On 5 and 6 April 1954 Larkin completed two contrasted poems of meditation. ‘Skin’ is an elegant ‘emblem’. The poet sadly sympathizes with his ‘Obedient daily dress’, which is compelled, in a wan bad joke, to ‘learn its lines’, parching and sagging under the wind of time. In a charming twist he apologizes that he has not been able to reward its patient loyalty by wearing it to a ‘brash festivity [. . .] such as / Clothes are entitled to / Till the fashion changes’. In his new anti-rhetorical manner, death becomes merely a change of ‘fashion’. The following day he completed ‘Water’, equally undeceived, but elevated in tone. It begins in light whimsy as he imagines himself being ‘called in’ to construct a religion, but modulates into an exalted evocation of the element of water. Borrowing Christian imagery he invents a ritual of drenching and fording to dry clothes, and presents an image of a glass of water in which the ‘any-angled’ light of dawn ‘Would congregate endlessly’. The poem consists only of twelve short lines, and maintains a playful tone throughout. Nevertheless it achieves an impressive pagan gravity.
He later regretted taking Monica’s advice to change the original wording of this poem.

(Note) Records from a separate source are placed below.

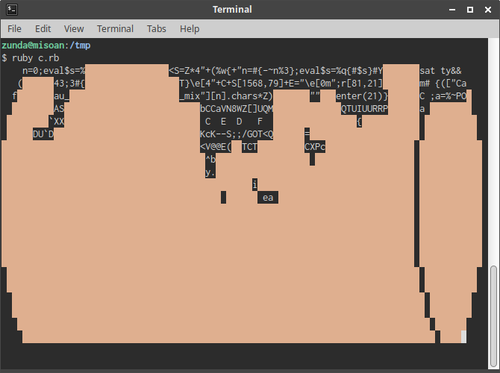Viewport: 500px width, 373px height.
Task: Click the 'CXPc' text in output
Action: (315, 147)

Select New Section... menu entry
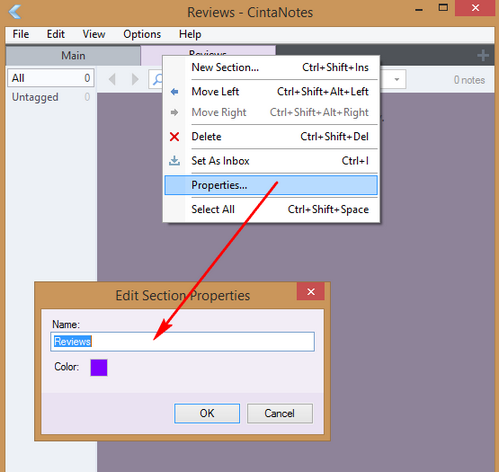tap(271, 67)
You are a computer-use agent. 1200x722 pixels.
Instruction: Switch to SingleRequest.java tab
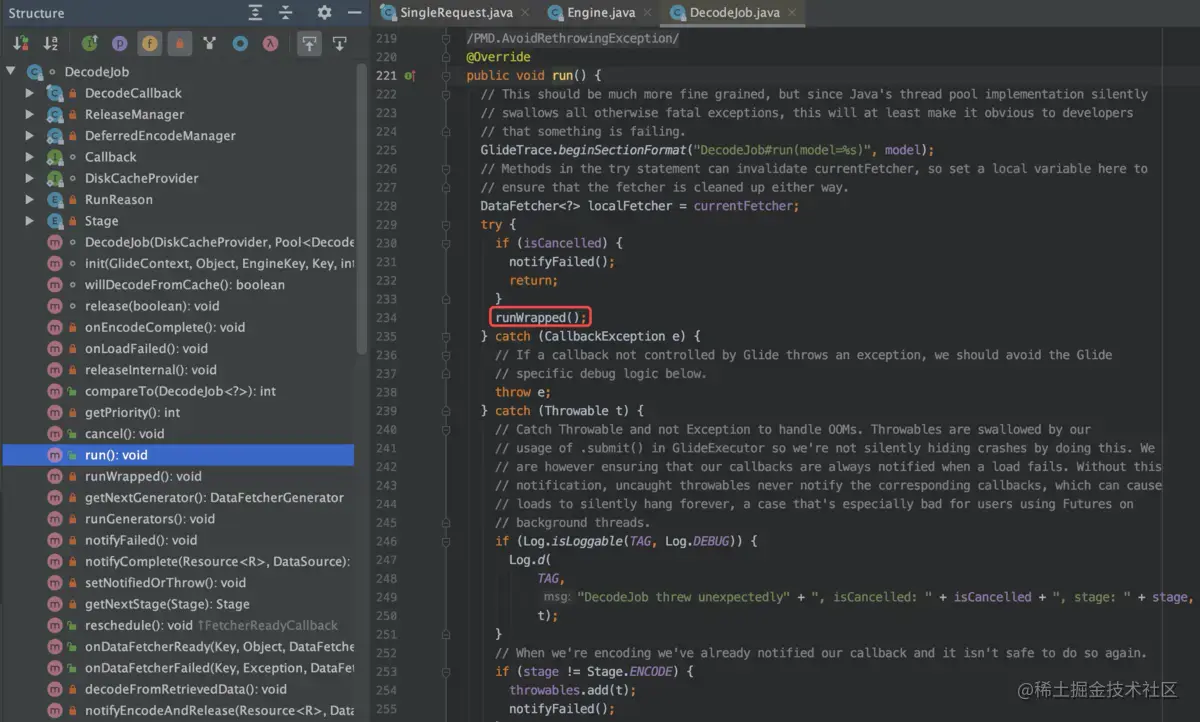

In a letter of 18 April 1971 he wrote: ‘Oh, in the paperb.
TWW
“litany” has been replaced by “liturgy.” I rather wish I hadn’t listened to you on this: it seems to wreck the whole verse, it’s so heavy, as opposed to the dancingness of
litany – liturgy
anticipates
images
in the next line, too, the g sound. I don’t think the meaning is sufficient gain, as no one knows what either word means anyway.’
8
On the day that he composed ‘Water’ he told Winifred: ‘Bruce wrote today to borrow £100! Sent him £50. Why he applies to me & not to Kingsley, God only knows.’
9
Despite his success as novelist and composer, Montgomery was experiencing financial difficulties because of his extravagant lifestyle. Larkin was notoriously penny-pinching in everyday life. Like his father he wrote up monthly accounts of his outgoings, and in matters of trivial expenditure, for instance in paying for rounds of drinks or for haircuts, he was loudly stingy and ungenerous.
10
But when it really mattered he could be open-handed, and even sought out occasions for generosity, as when he later offered to subsidize the publication of Barbara Pym’s
Quartet in Autumn
. Over the years, it seems, Montgomery called upon him for frequent financial assistance.